→ **TASK BRIEF**
From the entries, return every line where the string "computer" shows up.
━━━━━ THE DATA
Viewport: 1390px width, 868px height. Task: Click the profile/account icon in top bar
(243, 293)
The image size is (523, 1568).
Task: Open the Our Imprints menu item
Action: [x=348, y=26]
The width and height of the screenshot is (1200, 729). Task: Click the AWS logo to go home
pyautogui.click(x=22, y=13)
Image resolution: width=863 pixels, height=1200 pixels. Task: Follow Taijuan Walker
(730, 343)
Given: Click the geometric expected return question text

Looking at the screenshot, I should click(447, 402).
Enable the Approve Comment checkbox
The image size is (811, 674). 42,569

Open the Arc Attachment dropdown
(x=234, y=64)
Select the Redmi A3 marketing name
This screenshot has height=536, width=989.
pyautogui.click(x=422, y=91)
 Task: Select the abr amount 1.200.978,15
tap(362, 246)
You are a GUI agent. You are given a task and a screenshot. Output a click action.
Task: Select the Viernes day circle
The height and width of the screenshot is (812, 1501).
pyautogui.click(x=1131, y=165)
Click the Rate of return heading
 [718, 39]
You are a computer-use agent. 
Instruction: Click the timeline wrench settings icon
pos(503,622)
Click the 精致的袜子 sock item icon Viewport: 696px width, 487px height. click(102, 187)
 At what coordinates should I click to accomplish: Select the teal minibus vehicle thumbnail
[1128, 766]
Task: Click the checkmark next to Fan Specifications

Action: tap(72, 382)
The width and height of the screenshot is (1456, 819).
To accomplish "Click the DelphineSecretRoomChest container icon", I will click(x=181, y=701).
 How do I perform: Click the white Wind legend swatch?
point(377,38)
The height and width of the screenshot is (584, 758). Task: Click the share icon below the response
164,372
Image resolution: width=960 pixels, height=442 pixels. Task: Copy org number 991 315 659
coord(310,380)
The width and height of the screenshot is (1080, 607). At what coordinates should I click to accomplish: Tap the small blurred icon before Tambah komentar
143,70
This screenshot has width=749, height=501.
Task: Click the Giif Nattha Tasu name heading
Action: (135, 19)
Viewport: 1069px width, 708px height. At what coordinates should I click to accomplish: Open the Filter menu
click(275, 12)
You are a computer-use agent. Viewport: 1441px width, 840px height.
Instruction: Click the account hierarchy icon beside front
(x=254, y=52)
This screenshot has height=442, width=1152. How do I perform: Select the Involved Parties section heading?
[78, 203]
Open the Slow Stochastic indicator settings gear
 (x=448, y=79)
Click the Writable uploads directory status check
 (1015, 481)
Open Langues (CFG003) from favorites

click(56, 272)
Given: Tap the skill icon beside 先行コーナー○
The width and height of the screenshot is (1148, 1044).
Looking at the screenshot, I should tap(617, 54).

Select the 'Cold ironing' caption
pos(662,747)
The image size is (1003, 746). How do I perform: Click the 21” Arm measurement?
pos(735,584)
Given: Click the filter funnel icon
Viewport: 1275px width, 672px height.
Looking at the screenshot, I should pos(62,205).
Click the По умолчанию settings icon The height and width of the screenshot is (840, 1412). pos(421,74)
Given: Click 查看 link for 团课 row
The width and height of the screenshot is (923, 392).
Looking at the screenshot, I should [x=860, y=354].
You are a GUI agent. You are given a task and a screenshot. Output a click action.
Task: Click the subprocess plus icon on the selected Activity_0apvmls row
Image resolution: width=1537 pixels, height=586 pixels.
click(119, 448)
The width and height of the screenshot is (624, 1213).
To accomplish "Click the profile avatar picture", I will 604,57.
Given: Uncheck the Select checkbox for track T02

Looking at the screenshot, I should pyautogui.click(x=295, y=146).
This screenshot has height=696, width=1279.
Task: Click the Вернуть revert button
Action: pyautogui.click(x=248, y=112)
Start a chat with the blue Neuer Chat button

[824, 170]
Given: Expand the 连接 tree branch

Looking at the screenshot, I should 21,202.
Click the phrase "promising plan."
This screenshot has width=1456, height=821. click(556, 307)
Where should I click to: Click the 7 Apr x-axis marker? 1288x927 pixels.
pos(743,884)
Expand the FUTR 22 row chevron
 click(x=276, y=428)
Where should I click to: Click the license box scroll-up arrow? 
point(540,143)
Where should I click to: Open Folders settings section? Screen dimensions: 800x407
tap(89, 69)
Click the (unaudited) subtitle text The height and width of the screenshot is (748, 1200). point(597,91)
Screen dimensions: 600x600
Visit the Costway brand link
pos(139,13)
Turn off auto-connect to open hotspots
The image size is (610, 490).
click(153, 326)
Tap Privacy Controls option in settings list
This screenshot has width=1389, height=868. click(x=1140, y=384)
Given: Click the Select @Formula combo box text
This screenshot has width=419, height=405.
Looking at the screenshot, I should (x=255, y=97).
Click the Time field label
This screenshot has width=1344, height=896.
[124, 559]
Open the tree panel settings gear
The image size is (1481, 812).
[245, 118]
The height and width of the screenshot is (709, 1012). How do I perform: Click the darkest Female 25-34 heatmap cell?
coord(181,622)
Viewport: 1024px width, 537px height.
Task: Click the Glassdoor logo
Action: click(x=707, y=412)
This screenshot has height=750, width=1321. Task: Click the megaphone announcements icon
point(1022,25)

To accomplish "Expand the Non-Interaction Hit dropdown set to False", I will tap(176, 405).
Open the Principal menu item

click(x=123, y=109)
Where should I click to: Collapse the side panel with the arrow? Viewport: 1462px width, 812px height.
━━━━━━━━━━
→ **EXERCISE SOLUTION**
You are a computer-use agent. 
You are a computer-use agent. Viewport: 1441px width, 840px height.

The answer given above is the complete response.